[2013087] Dirtday!

[2013087] Dirtday!

Laurie Anderson @ Dunstan Playhouse

7:30pm, Sun 3 Mar 2013

There’s no point trying to hide the fact that I was disappointed by Laurie Anderson’s first paid offering this Festival, so I scooted into the Playhouse a little… well, wary. Hoping for the best, naturally, but preparing to ward off another snooze.

As per usual, I start chatting to my neighbours, a Tasmanian couple in Adelaide for the weekend; we compare notes and, as I raved animatedly about Skeleton, I discover that they (claim to) know Larissa McGowan personally. They’re thrilled to hear my ham-fisted and completely inadequate description of how amazing it was; they promised to pass on the compliments, before explaining the some of the finer points of Laurie Anderson’s body of work to me.

The stage is littered with candles, an armchair, various microphones, a keyboard, Anderson’s violin; there’s something about the candles that screams “these are precisely placed to appear nonchalant”, but I can’t figure out why they appear that way, nor why they should appear that way. The ambience is contemplative, but with a casual vibe; meditative and mysterious. And when Anderson walks onstage (I dwelt for ages on that verb – it wasn’t as focussed as a stride, nor lazy as an amble), it’s to rapturous applause – and I realised that I still didn’t know quite what to expect.

What followed was an odd mélange of spoken-word and music, of private and political; Anderson flits from story to poem to song, skirting across instruments and soundscapes and vocal manipulations, the steady rhythm of her voice just about the only constant in her delivery. Religion, politics, painting, art; feminism, the underprivileged, the loss of identity in modernity. It’s all in there, it’s all colourful, and it should be a mish-mash of grey as a result…

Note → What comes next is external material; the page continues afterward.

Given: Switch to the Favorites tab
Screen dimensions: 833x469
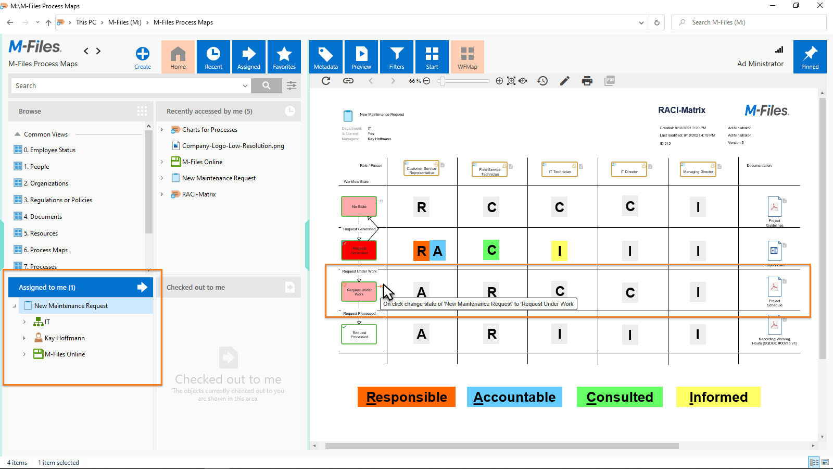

…but somehow every element of the performance comes together to form a cohesive whole. And the thing that makes it work for me is Anderson’s spoken delivery: it’s wonderfully measured, and she demonstrates a superb sense of timing, especially when it comes to injecting humour or sadness into the proceedings; no more so than when she spoke of her dog. What seemed like an eccentric excursion into the piano-playing of Lolabelle turned into a deeply touching tale of loss… a real rollercoaster of a sojourn.

I found Dirtday! to be an absolutely enthralling performance. Without settling on a single form of delivery, or even a single theme, Anderson somehow manages to conjure a sense of cohesion in the work that I still can’t quite figure out; that I can still be dwelling on her methods (and her message) some nine months on seems appropriate… and satisfying.